Emma suffered significant injuries and still walks with a crutch.
She said the majority of people in an accident as serious as hers don’t survive it.
“The Air Ambulance was there to fly me.
"I never would have imagined that my life could be so dependent on a service like that and it goes to show how necessary the Air Ambulance is.”
Emma hopes to finally meet her rescuers in person this summer after the Covid-19 restrictions are lifted.
“I want them to be able to see how their work has paid off.”
Emma enlisted the help of her family and friends as she undertook the ‘Marching Through March’ challenge to raise money and give back to the ICAA, setting the ambitious target of walking 10 million steps between them all. They walked 3,272km in total.
Emma said the challenge motivated her as the one-year anniversary of the accident approached.
“It focused my mind on something positive, instead of focusing on the negative I was able to say it’s a year later, I’m walking with a crutch and I’m actually able to do this."
Emma set a target of €5,000 and reached that total within 24 hours. She said she was so overwhelmed with the response she got and raised €14,000.

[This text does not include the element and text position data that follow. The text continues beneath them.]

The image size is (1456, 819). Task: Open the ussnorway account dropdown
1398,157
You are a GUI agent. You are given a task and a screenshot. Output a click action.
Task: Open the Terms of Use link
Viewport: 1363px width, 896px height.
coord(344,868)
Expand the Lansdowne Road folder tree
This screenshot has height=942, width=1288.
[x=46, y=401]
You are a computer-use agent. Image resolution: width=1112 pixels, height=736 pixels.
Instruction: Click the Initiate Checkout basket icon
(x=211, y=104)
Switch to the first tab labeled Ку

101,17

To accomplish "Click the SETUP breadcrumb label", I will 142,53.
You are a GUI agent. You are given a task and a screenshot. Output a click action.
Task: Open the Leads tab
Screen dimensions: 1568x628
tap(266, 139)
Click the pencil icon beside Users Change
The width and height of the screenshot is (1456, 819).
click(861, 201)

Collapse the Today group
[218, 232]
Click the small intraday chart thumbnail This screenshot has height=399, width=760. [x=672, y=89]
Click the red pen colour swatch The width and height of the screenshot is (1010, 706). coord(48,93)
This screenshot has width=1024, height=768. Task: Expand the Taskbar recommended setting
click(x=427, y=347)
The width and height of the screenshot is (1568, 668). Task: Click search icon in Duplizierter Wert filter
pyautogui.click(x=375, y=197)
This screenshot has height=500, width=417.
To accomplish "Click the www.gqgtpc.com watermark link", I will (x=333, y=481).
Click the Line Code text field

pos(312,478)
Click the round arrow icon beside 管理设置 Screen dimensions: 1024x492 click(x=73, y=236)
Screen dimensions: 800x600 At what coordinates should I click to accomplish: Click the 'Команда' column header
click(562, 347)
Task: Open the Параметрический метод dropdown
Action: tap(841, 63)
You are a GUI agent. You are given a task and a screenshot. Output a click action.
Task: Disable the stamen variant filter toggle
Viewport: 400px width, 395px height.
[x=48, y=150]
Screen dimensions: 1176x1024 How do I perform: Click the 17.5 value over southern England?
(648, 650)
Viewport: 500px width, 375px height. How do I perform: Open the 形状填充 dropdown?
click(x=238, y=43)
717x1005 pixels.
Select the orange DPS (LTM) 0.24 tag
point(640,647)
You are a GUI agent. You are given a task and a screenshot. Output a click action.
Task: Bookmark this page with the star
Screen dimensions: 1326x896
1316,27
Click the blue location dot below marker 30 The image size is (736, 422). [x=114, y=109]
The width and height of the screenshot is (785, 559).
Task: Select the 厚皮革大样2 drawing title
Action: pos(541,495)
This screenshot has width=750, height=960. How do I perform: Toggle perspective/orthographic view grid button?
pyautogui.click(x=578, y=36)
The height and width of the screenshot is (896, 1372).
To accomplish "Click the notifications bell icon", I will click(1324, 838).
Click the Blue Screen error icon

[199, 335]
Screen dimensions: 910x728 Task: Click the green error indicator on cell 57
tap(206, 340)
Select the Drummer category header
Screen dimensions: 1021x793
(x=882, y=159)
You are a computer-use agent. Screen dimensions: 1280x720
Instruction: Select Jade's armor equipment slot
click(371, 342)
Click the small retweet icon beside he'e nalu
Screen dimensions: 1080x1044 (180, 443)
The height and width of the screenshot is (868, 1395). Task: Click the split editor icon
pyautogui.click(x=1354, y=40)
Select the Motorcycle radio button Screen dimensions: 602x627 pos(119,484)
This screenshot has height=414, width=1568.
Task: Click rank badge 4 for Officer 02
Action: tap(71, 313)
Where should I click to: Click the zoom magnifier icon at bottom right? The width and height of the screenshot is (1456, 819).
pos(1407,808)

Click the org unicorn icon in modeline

Emma is in her final year of Law at UCC, she plans to sit her final exams in May. She said being able to attend lectures virtually from home has helped in her recovery.
Emma shared her story as ICAA have released figures that show they were tasked to 127 incidents across nine counties during the first three months of 2021.
The figures represent a 21% increase compared to the same period last year when there were 105 call outs.
The ICAA, formerly Irish Community Rapid Response, based in Rathcoole in County Cork, works in tandem with the National Ambulance Service to provide both paramedic support and transport to hospital for seriously ill patients.
Figures from the ICAA show that March was the single busiest month since the start of the year, with the Air Ambulance being tasked a total of 47 times. There were 41 missions in February and 39 in January. Cardiac arrests account for the most incidents, with a total of 32 taskings between January and the end of March.
Amongst the other incidents responded to were;
- 18 road traffic collisions
- 18 farming accidents
- 15 general trauma calls
- 15 general medical calls
- 10 falls from heights
- 4 equestrian incidents
Irish Community Air Ambulance Chief Executive Mícheál Sheridan said: “The taskings have increased year-on-year for Q1 by more than 20% already this year and this shows that demand continues to grow for our Air Ambulance service in Ireland. The ICAA Air Ambulance is airborne in under four minutes of being tasked by the National Ambulance Service and is thirty minutes away from most of the areas within its catchment.
The Irish Community Air Ambulance can bring casualties to the hospital that best suits their life saving needs, not just the closest geographically. From the base in North Cork, the ICAA Charity Air Ambulance can put a 25,000km2 area within 30 minutes of emergency medical care. The Air Ambulance is staffed by advanced paramedics and EMTs from the National Ambulance Service.